> _Tarea 1_
¿Cómo queda el pasaje de la columna de Notas de domingo que empieza con "Martes. Vértigo. Esta" y sigue hasta "novatos. Ceno prosa." si cambias "Museo Rando" por "Museo Picasso"?
> _Tarea 2_
¿Cómo se traduce al inglés esta oración de la columna de Notas de domingo: "La vida es una sucesión de fracasos hasta que alguien te llama poeta."?
> _Tarea 3_
¿Puedes seguir escribiendo la columna de Notas de domingo a partir de su última oración?

> _Fragmento del documento_

------------------------------------------------------------

Opinión | Notas de domingo

Málaga

De los nervios

La vida es una sucesión de fracasos hasta que alguien te llama poeta

Viandantes por la calle Larios.

Viandantes por la calle Larios. / Álex Zea

Lunes. El otro día en un restaurante de nivel medio, bastante lleno, a mediodía, muchas mesas, reparé en un detalle: casi ninguna tenía botella de vino. Copas sí. O cerveza o agua o refrescos. El sitio, donde se come bien y que alberga ciertas pretensiones, no está mal y aún no se les ha ido mucho la pinza. O sea, por unos 30-35 se almuerza en un entorno además agradable. Pero, ¿qué pasa? que la botella de vino más barata costaba 30 euros. Clavazo. Exceso. En un país que lo produce, el vino, a mansalva. Se han subido a la parra, nunca mejor dicho hablando de vinos. La botella de 30 era el cebo. Todas las demás oscilaban entre los 40 y los 120. Incluidos vinos locales, que los hay muy buenos y los hay que parece que llevan aguarrás. No es que el vino sea un lujo, es que a los hosteleros no les da la gana incluir en su carta vinos asequibles. No hablo de baraturas, hablo de botellas de 20 a 35 euros, de algo razonable. Un síntoma de madurez, no se si también de arrojo o de inconsciencia es no tener complejo a la hora de discutir con un sommelier.

Martes. Vértigo. Esta tarde recito en las tardes poéticas del Museo Rando que coordina Isabel Romero, directora de una colección literaria también. Presenta el periodista Agustín Hervás. No conviene nunca perder la oportunidad de hacer el ridículo, me digo. Tengo nervios e inseguridades, quién no las tiene. Bueno, yo más. Veo a Rafael Ballesteros entre el público. La cosa sale bien y la gente, mucha, me aplaude. También a los otros participantes, gente estupenda y de mucho talento como Natalia Santaolalla o Isabel Torné, que me regala su excelente poemario, La boca incrédula. La vida es una sucesión de fracasos hasta que alguien te llama poeta. Ha sido un bautismo gozoso en el género más complicado que hay. Tengo el carné de poeta, no sé si debería llevar un tiempo una L detrás, como esos conductores novatos. Ceno prosa.

------------------------------------------------------------

> _Información extraída_
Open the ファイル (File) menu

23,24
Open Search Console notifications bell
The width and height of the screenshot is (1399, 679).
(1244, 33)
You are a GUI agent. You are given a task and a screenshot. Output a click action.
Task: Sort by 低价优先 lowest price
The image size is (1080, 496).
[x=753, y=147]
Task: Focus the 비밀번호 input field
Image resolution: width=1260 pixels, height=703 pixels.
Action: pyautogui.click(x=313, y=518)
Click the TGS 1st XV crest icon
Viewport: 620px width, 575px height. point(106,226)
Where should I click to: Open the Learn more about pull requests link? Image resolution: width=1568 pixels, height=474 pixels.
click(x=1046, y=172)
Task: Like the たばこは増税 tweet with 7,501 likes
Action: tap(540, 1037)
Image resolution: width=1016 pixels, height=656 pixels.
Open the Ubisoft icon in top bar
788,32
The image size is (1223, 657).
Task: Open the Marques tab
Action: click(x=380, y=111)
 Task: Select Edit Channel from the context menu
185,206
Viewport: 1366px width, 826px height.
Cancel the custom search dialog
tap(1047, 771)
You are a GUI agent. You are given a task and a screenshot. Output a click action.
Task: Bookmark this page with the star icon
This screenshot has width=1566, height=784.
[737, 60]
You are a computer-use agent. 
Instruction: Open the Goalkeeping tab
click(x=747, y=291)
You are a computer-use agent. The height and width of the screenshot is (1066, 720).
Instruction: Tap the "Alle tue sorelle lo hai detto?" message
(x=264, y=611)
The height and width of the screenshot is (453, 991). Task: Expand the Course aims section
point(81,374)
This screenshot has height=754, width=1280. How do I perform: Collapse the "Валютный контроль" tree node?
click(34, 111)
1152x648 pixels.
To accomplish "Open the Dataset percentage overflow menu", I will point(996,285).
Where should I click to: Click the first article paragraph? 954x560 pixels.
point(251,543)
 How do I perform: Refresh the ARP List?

------------------------------------------------------------

> _Respuesta 1_
Martes. Vértigo. Esta tarde recito en las tardes poéticas del Museo Picasso que coordina Isabel Romero, directora de una colección literaria también. Presenta el periodista Agustín Hervás. No conviene nunca perder la oportunidad de hacer el ridículo, me digo. Tengo nervios e inseguridades, quién no las tiene. Bueno, yo más. Veo a Rafael Ballesteros entre el público. La cosa sale bien y la gente, mucha, me aplaude. También a los otros participantes, gente estupenda y de mucho talento como Natalia Santaolalla o Isabel Torné, que me regala su excelente poemario, La boca incrédula. La vida es una sucesión de fracasos hasta que alguien te llama poeta. Ha sido un bautismo gozoso en el género más complicado que hay. Tengo el carné de poeta, no sé si debería llevar un tiempo una L detrás, como esos conductores novatos. Ceno prosa.

> _Respuesta 2_
Life is a succession of failures until someone calls you a poet.

> _Respuesta 3_
Miércoles. Me hago con el nuevo libro de Ignacio Peyró «El español que enamoró al mundo. Una vida de Julio Iglesias» (Libros del Asteroide) con una mezcla de alegría, alborozo y expectación. Como tengo tiempo antes de un acto, entro en una cafetería a tomar un cortadito y desvirgarlo, hojearlo, ojearlo y acariciarlo. Al libro, no a Peyró. El volumen va mucho más allá del cantante, claro, y es retrato de una época. Aunque el protagonista pertenece a varias, Julio. Entreveo frases típicas de Peyró, o sea, eruditas, irónicas, documentadas. Espero saludarlo en un bolo que tiene en el Carmen Thyssen este mes de marzo, en conversación con el periodista Paco Reyero. Aún recuerdo la entrevista deliciosa y jugosa que Luis Sánchez Moliní le hizo a Peyró en el Diario de Sevilla hace unas semanas.

Jueves. Tívoli volverá a abrir. No tendría espacio ni en veinte páginas de periódico para describir esa nostalgia, esas tardes con mis padres allí. El Tívoli tiene una novela. Me alegro mucho por los currantes.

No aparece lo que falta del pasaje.